Wie Christina Dohrendorff, fuhr es ihm durch den Kopf. Er dachte an die anmutigen Bewegungen der schlanken, attraktiven Redakteurin, die ihr Haar meist achtlos zusammengebunden trug und damit immer noch besser aussah als die meisten Frauen nach einem zweistündigen Besuch beim Friseur. Dazu die klaren, blauen Augen, Christinas schlichte, stilsichere Art, sich zu kleiden, die ruhige, beherrschte Stimme und das sanfte Lächeln …
Schluss jetzt! Matthias rief sich selbst zur Ordnung. Christina Dohrendorff spielte erstens in einer ganz anderen Liga – immerhin war sie Prinzessin, in den Kreisen des Hochadels aufgewachsen und gewiss nur das Beste vom Besten gewohnt, und zweitens schien sie eine ausgesprochen arrogante Person zu sein, jedenfalls gemessen an ihrem Auftritt heute Morgen im Fotostudio.
Na gut, er hatte sie ein bisschen provoziert, musste Matthias einräumen. Er verzog sein Gesicht unwillkürlich zu jenem umwerfenden Lächeln, das ihn für Frauen so unwiderstehlich machte.
Er hatte Christina beiläufig behandelt, wie eine lästige, neugierige Praktikantin. Und die Verrenkungen der aufgetakelten Larissa vor seiner Kamera hatten wohl auch nicht den besten Eindruck hinterlassen.
Trotzdem, dachte er, und sein Blick verfinsterte sich. Christina hätte nicht so überheblich reagieren müssen.
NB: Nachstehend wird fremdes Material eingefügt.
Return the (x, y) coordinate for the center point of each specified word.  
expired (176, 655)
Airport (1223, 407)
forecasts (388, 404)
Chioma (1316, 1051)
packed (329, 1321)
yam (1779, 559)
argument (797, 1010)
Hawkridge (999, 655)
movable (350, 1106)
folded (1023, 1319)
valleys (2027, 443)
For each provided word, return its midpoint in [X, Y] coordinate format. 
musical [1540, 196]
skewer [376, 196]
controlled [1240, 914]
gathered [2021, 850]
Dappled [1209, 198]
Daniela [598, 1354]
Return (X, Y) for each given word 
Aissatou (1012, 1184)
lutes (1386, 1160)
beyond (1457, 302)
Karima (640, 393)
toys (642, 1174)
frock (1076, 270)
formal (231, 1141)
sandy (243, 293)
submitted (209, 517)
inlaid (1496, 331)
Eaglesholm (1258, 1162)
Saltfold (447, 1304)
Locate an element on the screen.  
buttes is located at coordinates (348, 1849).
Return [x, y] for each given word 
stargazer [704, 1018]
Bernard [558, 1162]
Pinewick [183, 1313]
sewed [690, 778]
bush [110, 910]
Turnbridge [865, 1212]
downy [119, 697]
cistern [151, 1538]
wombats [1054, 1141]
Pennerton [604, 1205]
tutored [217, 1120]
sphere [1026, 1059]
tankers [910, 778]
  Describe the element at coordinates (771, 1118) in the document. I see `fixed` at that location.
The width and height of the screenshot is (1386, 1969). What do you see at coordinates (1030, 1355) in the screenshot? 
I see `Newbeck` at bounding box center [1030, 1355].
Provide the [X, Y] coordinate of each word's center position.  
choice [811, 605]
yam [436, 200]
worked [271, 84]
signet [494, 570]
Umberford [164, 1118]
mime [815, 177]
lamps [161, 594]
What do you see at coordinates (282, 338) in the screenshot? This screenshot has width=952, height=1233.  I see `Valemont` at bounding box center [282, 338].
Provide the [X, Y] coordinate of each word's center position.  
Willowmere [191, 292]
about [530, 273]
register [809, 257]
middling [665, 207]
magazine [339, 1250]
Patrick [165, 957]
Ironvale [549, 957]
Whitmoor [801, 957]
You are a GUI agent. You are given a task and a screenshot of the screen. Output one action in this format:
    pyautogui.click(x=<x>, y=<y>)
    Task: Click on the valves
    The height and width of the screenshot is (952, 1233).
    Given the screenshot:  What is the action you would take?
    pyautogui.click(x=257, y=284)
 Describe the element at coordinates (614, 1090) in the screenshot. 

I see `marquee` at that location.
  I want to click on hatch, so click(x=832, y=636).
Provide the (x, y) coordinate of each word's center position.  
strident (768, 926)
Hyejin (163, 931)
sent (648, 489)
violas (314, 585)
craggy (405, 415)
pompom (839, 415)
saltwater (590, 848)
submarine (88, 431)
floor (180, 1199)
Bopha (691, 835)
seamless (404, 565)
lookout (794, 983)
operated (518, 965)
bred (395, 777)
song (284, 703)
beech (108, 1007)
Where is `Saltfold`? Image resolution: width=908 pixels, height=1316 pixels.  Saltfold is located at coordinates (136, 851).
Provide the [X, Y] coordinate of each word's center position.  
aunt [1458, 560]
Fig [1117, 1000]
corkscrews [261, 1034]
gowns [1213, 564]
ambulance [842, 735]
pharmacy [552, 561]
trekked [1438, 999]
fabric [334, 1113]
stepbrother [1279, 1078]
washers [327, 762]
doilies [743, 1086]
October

Aber die Prinzessin ließ ihn, davon war er überzeugt, mit jeder Geste und jedem Satz spüren, dass Matthias in ihren Augen nur ein aufdringlicher Paparazzo ohne moralische Bedenken war. Einer, der alles und jeden fotografierte, wenn er dafür nur bezahlt wurde. Einer, der sich hinter Autos und in Büschen verborgen auf die Lauer legte, um Prominente heimlich »abzuschießen«. Prominente wie ihre Eltern, Prominente wie letztlich Christina selbst …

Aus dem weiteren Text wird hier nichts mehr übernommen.